= EXERCISE OBJECTIVE =
Please summarize the research project summaries below in three sentences.

### EXTRACT TO READ

Title: Location of Focal Spot
Supervisor: Jesse Tanguay
Under the supervision of Dr. Jesse Tanguay, Sims conducted an experiment to determine the approximate location of the focal spot within the X-ray tube. Using the trial and error method with different source-to-detector distances, tube voltages, and tube currents it was possible to determine the additional distance required to reach the focal spot. By finding the location of this focal spot we can get a better understanding of how far the source of the x-ray is from the person or item being x-rayed.
Title: Assessing Airway Structural Changes using CT Imaging following CFTR Modulator Therapy in the Adult Cystic Fibrosis Population
Supervisor: Miranda Kirby
Last summer, Singh worked on a project that evaluated the structural changes that occur in the airways of cystic fibrosis (CF) patents following treatment, supervised by Dr. Miranda Kirby. CF is an autosomal fatal genetic disease caused by defects in the cystic fibrosis transmembrane conductance regulator (CFTR) protein, and these defects result in progressive airway disease and eventually respiratory failure. The goal of his research was to use computed tomography (CT) imaging to determine how the airway tree changes before and 1-year after CFTR modulator therapy in CF patients. This was done by developing novel image analysis approaches to extract the airway tree measurements. The results of this research provide a way to measure the structural changes in the airways, and ultimately to help better understand the structural changes that occur following modulator therapy in CF.
Title: Investigating the role of receptors in the process of phagocytosis
Supervisor: Robert Botelho
Within our immune system we have specialized cells called macrophages which play an important role in the immune system to help fight infections and maintain our health. They do this by recognizing and uptaking things like pathogens as well as cell debris/waste. As a result of all the functions they provide, they are a critical asset to the immune system to keep us healthy as well as combat infections.
Macrophages recognize and essentially eat foreign invaders through a process called phagocytosis. For macrophages to do their job, they must recognize and uptake such pathogens. Macrophages have specialized proteins on their surface called receptors that allow them to recognize, bind, and eat such foreign invaders. Supervised by Dr. Roberto Botelho, Soffiaturo examined a specific receptor called cluster of differentiation 36 (CD36). She looked at how CD36 plays a role in the uptake of the bacteria Escherichia coli (E. coli) by macrophages. To understand the significance of this receptor, they used techniques to create cells that did not have functional CD36. They fed those cells E. coli to see if the macrophages were still able to eat and degrade such bacteria. This allowed them to understand if CD36 is essential for the process of phagocytosis.

######
### EXTRACTED RECORDS

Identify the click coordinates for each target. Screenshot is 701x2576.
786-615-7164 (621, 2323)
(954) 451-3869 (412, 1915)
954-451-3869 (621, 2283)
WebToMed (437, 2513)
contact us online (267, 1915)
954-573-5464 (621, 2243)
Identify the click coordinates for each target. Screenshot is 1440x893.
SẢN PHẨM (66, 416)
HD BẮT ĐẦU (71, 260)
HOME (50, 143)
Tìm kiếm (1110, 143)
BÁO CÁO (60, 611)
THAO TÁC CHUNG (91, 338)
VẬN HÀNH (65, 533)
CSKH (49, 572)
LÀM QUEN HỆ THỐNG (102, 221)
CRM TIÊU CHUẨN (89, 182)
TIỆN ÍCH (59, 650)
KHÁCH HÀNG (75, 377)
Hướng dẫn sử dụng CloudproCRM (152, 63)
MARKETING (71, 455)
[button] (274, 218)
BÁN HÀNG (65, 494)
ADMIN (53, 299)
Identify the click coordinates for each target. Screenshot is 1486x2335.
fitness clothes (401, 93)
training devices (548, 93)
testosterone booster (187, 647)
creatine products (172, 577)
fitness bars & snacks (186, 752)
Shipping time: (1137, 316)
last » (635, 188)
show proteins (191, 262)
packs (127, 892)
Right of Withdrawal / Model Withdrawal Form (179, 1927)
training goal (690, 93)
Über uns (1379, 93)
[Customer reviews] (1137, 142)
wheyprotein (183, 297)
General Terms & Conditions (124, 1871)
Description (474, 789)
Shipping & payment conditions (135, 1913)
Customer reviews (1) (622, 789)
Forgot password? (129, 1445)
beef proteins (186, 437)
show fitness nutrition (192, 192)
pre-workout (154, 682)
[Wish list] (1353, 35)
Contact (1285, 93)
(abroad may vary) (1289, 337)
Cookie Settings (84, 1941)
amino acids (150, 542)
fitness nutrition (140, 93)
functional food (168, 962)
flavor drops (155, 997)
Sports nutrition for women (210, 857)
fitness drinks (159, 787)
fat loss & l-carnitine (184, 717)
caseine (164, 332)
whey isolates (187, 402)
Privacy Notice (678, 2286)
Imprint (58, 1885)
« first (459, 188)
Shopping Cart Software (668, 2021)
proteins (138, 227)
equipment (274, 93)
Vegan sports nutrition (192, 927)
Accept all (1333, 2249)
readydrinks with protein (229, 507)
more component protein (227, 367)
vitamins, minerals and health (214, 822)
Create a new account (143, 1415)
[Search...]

######

= RESPONSE TO THE TASK =
Under Dr. Jesse Tanguay, Sims used trial and error with different source-to-detector distances, tube voltages, and tube currents to find the approximate location of the focal spot within an X-ray tube. Supervised by Dr. Miranda Kirby, Singh used CT imaging and novel image analysis approaches to measure how the airway tree of adult cystic fibrosis patients changes before and 1 year after CFTR modulator therapy. Soffiaturo examined whether the receptor CD36 is essential for phagocytosis by creating macrophages without functional CD36 and feeding them E. coli.